┌────────

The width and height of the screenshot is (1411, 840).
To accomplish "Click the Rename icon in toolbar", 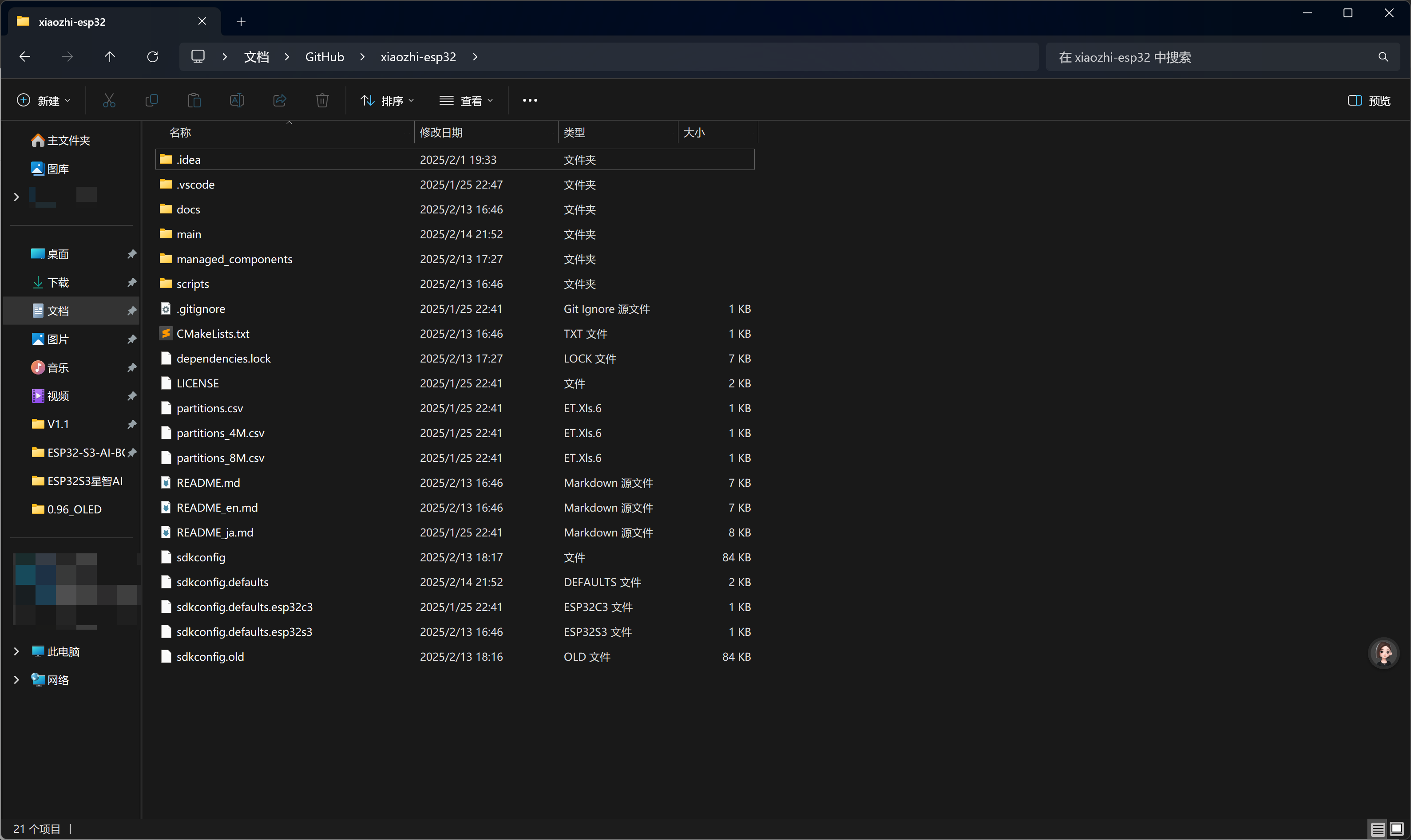I will click(237, 101).
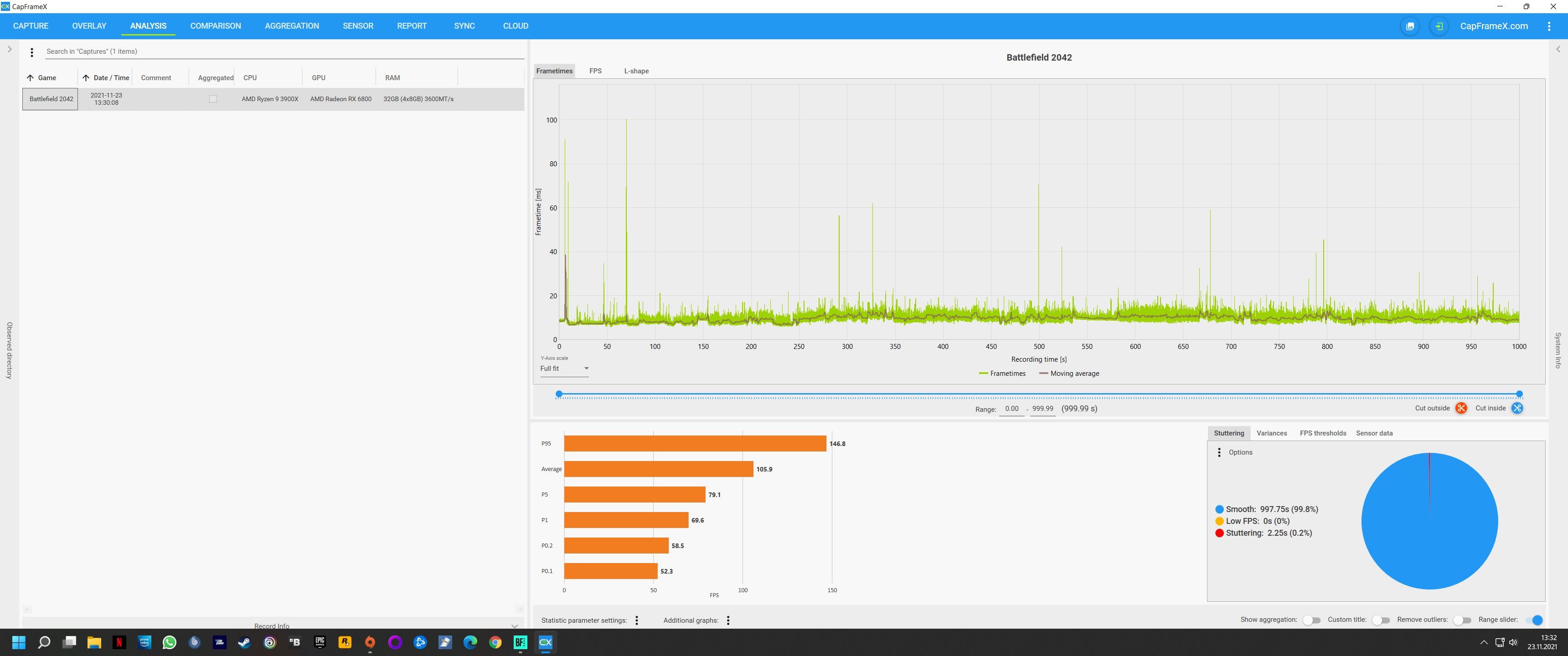Open Statistic parameter settings menu
Viewport: 1568px width, 656px height.
637,620
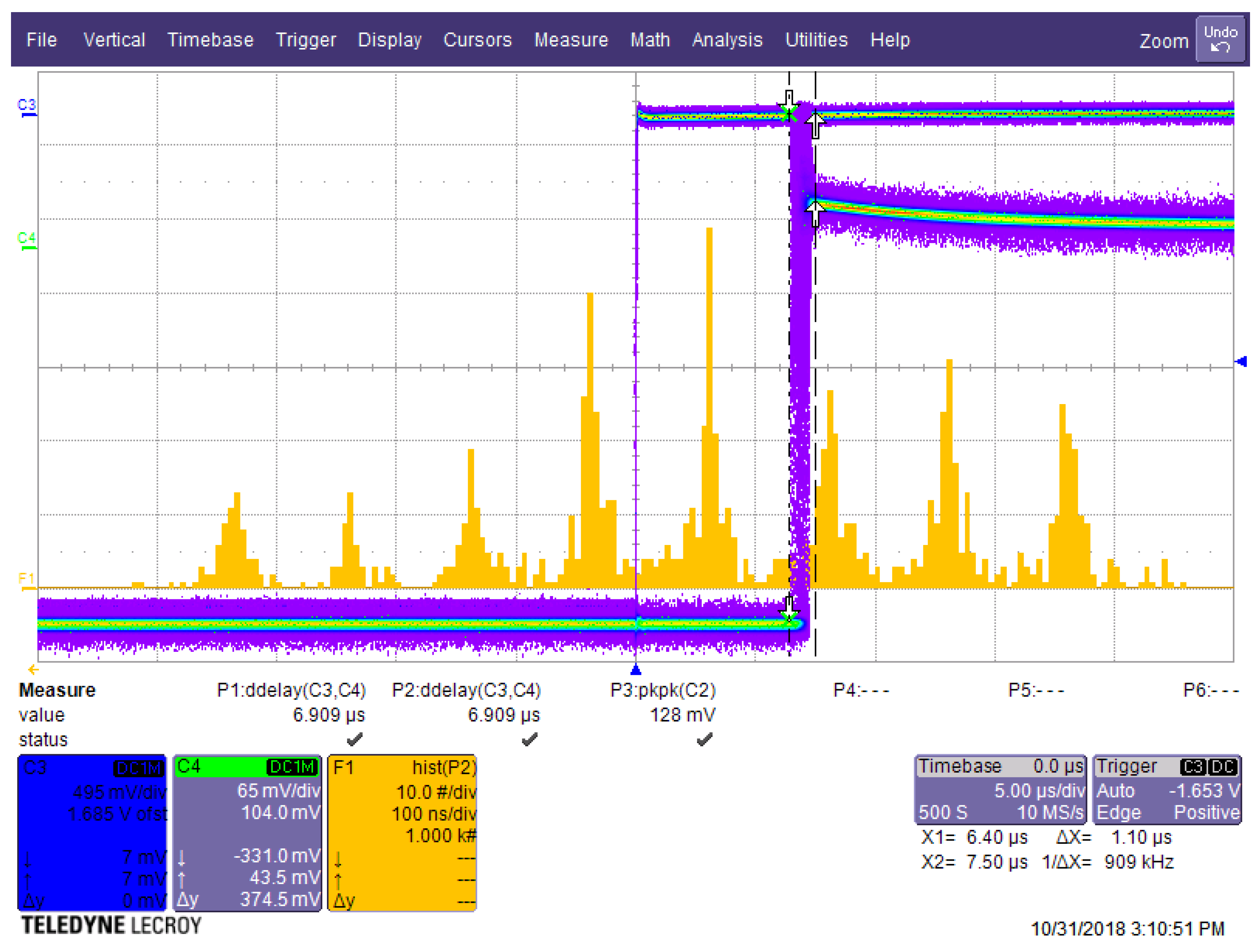
Task: Click the orange left arrow below the grid
Action: coord(33,669)

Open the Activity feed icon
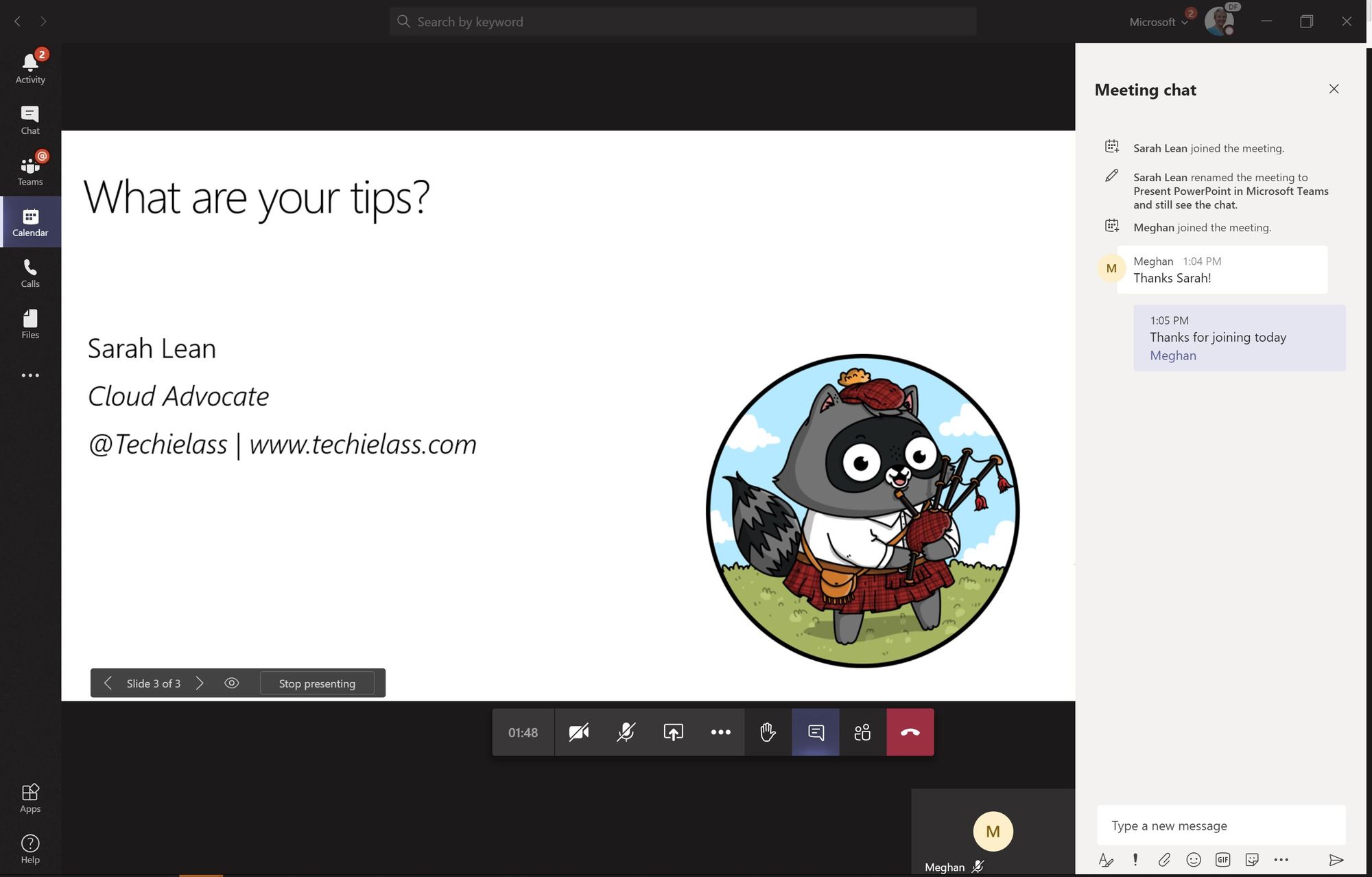click(x=30, y=68)
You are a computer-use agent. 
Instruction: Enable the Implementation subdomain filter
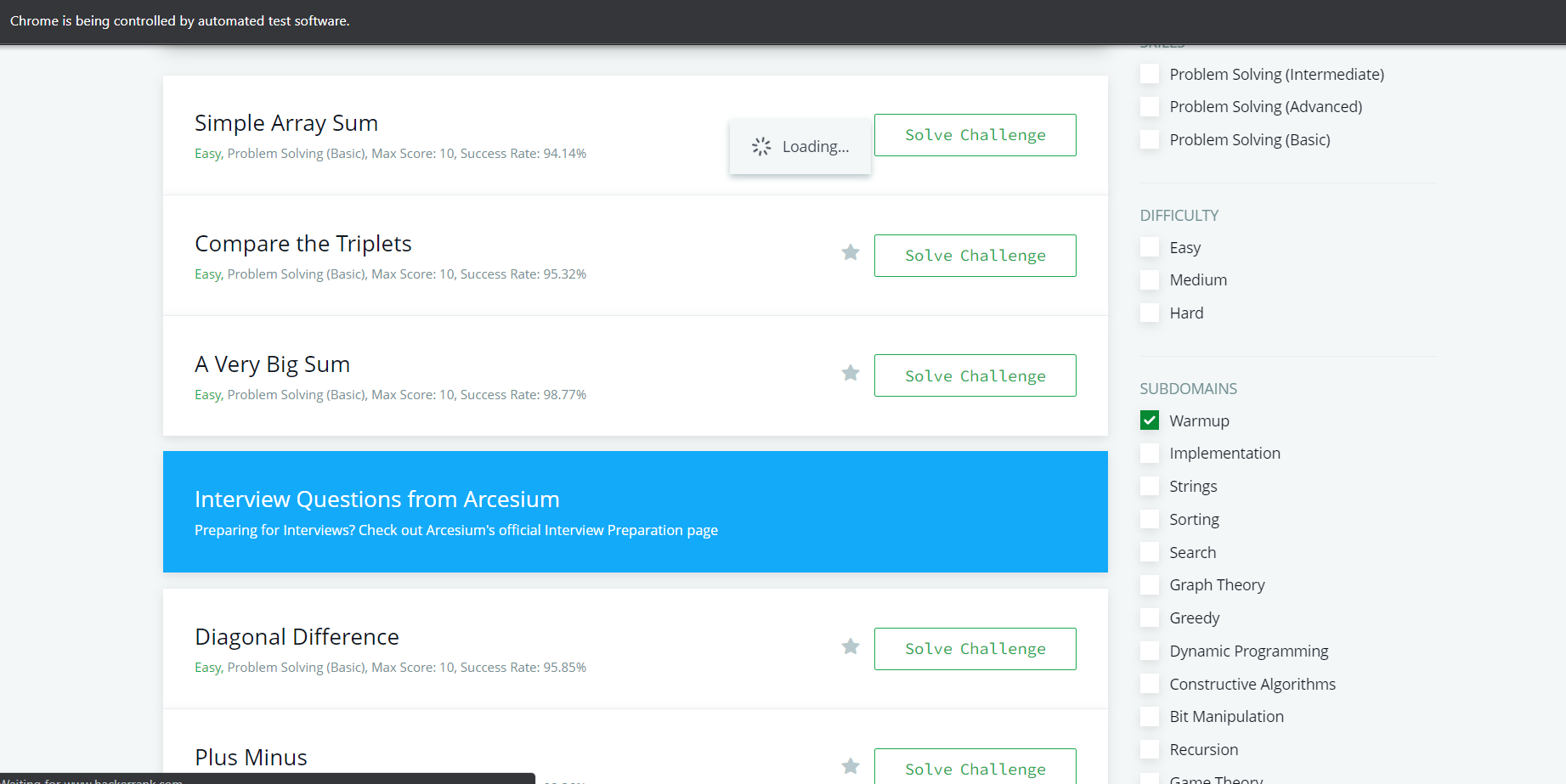click(x=1149, y=453)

└────────

Task directions –
Would you please print only the lines running from the one with "Instruction: Enable the" to the final line of the entries above, exactly as written and without pictures?

Output for this task –
Instruction: Enable the Implementation subdomain filter
click(x=1149, y=453)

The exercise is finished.